**What the task asks:** Copy out everything in the data below from "Click the module2 folder icon" down to "Image resolution: width=1424", replacing "folder" with "directory" and keeping the rest unchanged.

**Input:**
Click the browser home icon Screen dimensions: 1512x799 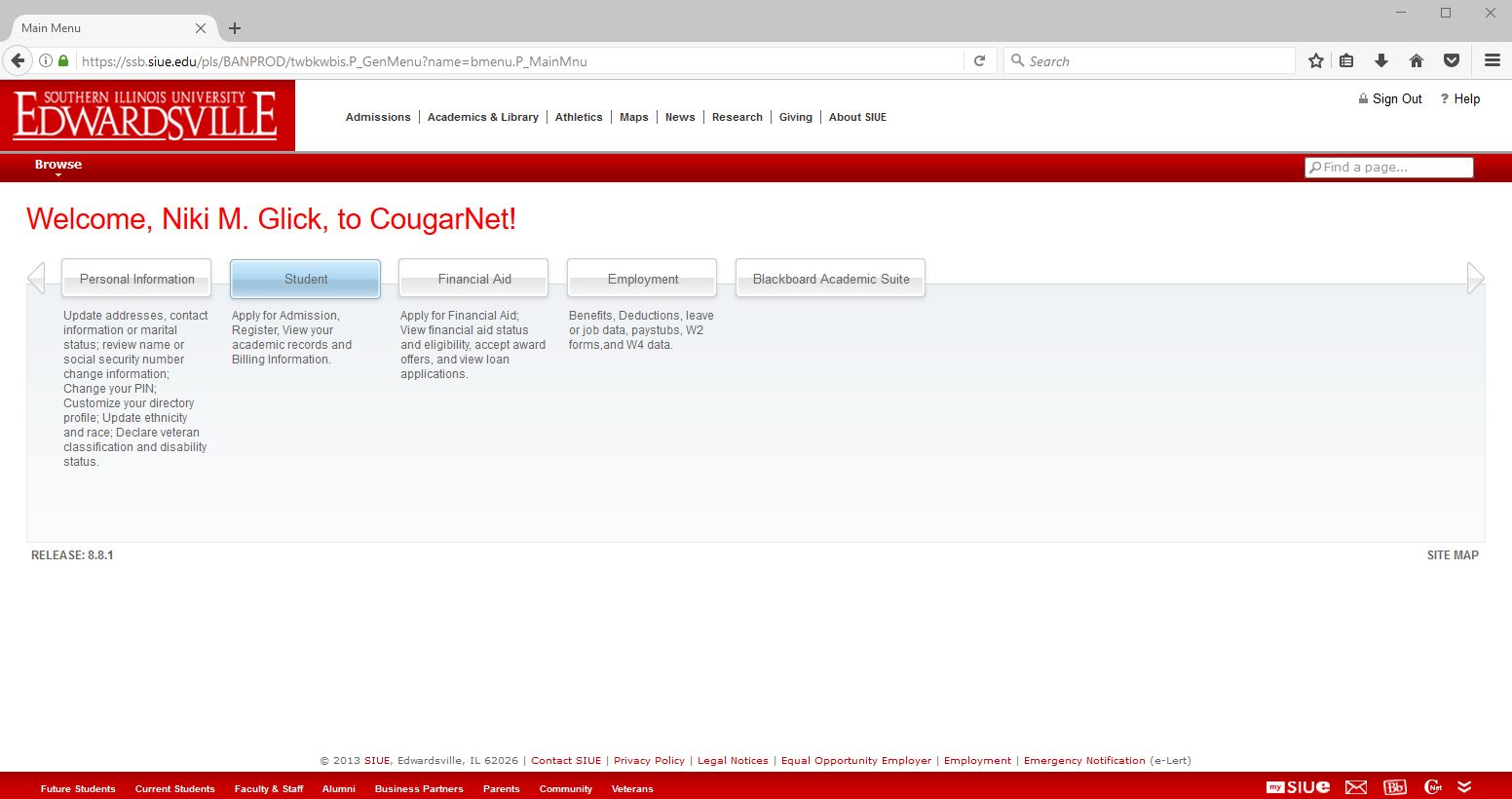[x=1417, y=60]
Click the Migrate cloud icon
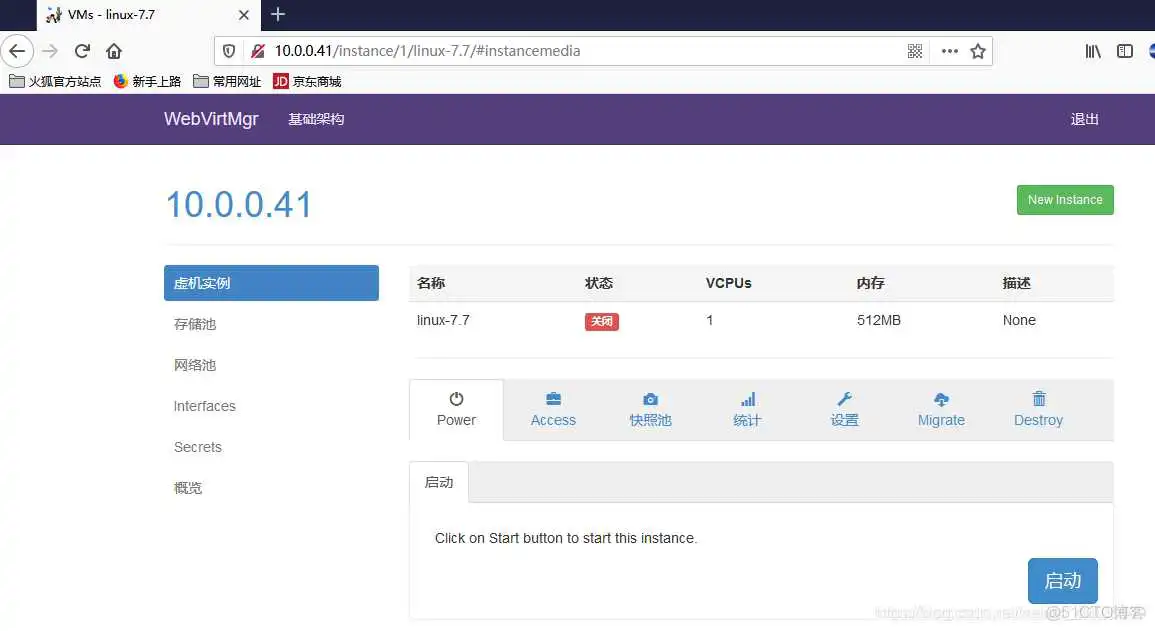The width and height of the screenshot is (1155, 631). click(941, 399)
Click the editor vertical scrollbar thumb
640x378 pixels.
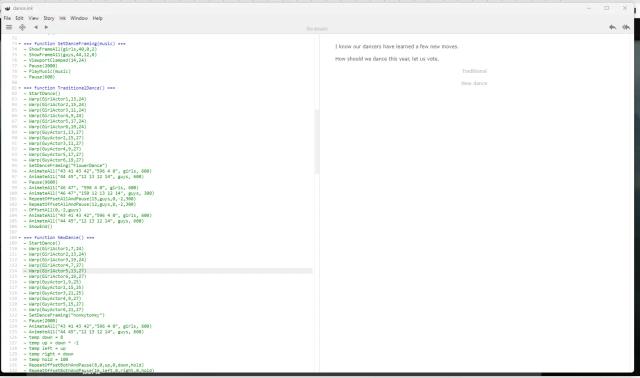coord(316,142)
---
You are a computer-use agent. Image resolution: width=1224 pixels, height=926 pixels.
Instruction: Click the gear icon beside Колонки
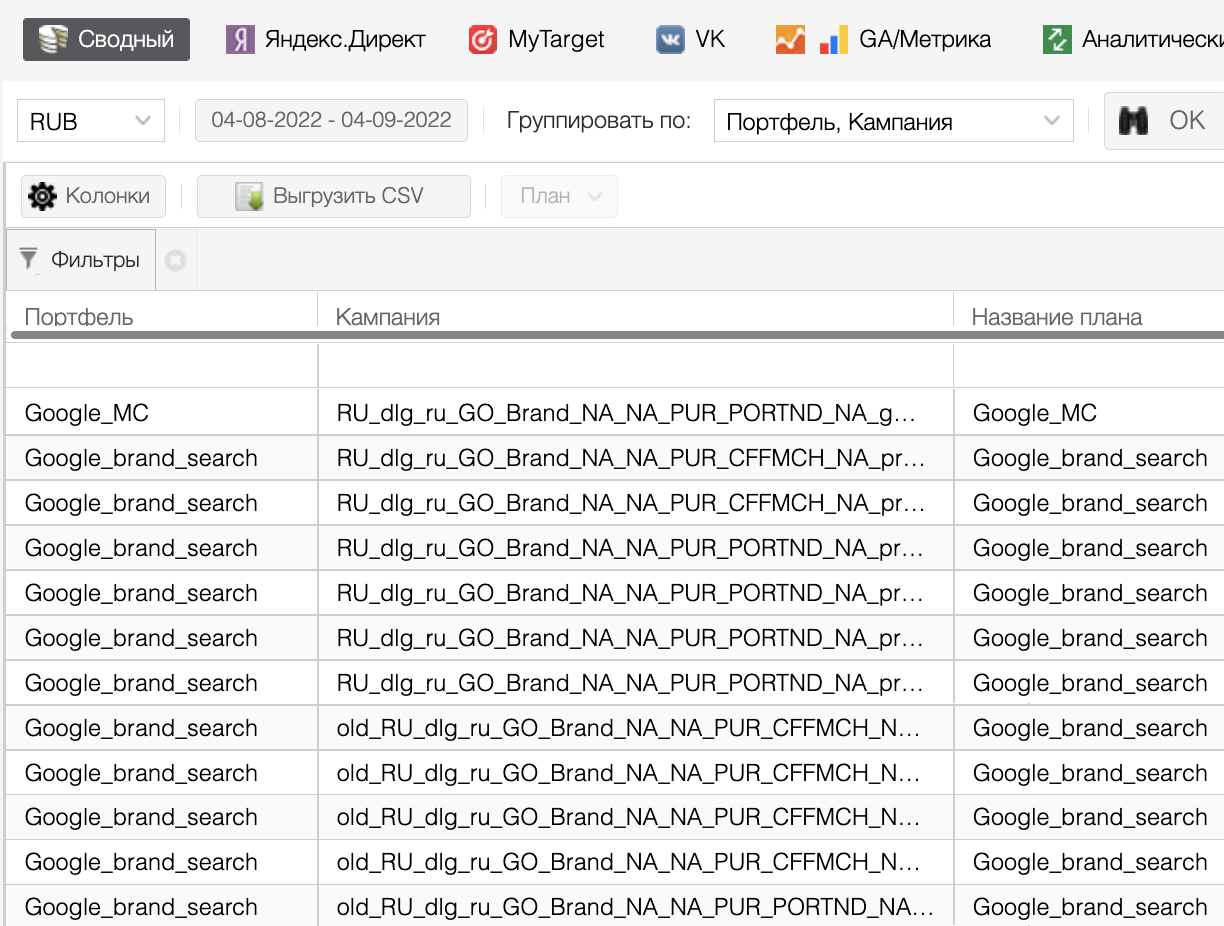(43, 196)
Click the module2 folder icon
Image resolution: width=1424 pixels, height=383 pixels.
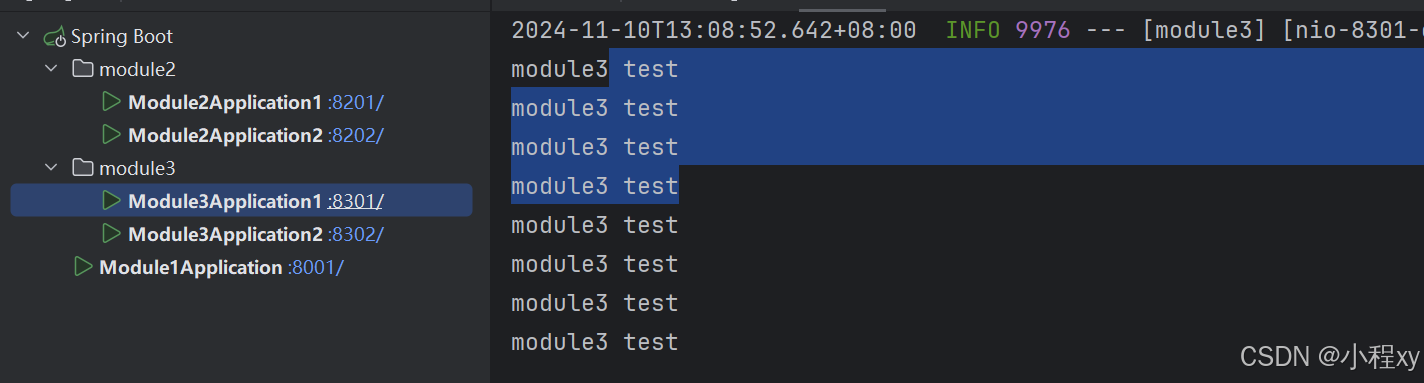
==
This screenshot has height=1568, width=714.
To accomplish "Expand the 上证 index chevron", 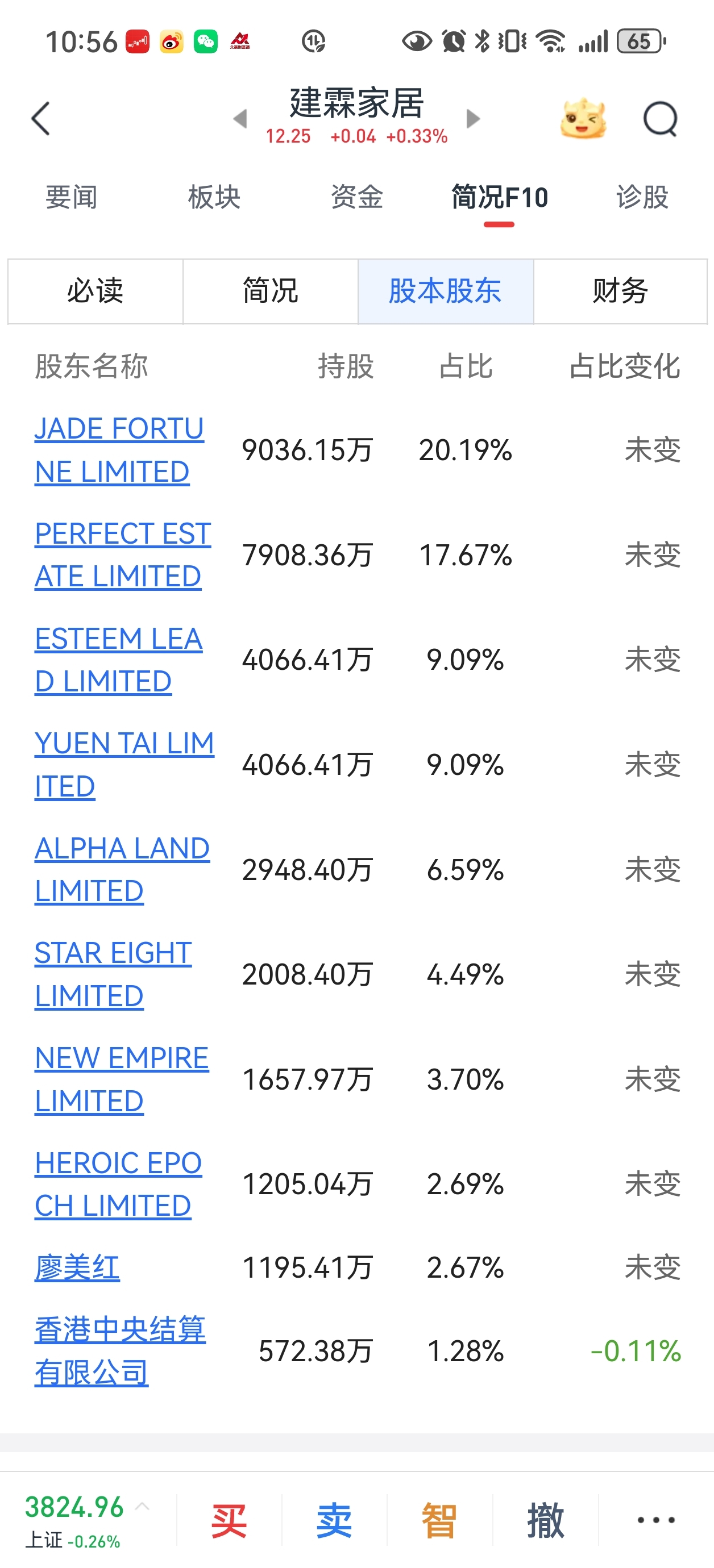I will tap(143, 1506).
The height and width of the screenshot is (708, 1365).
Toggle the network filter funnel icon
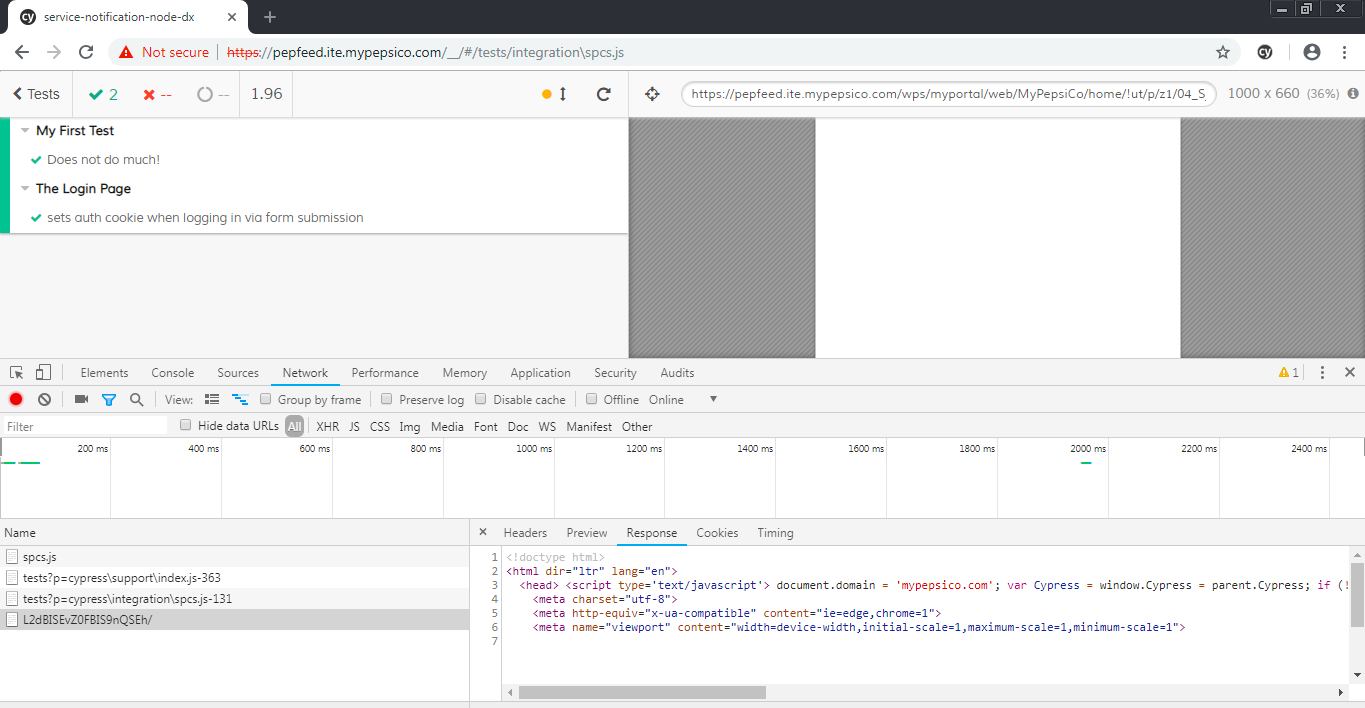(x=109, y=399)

**Output below:**
Click the module2 directory icon
Image resolution: width=1424 pixels, height=383 pixels.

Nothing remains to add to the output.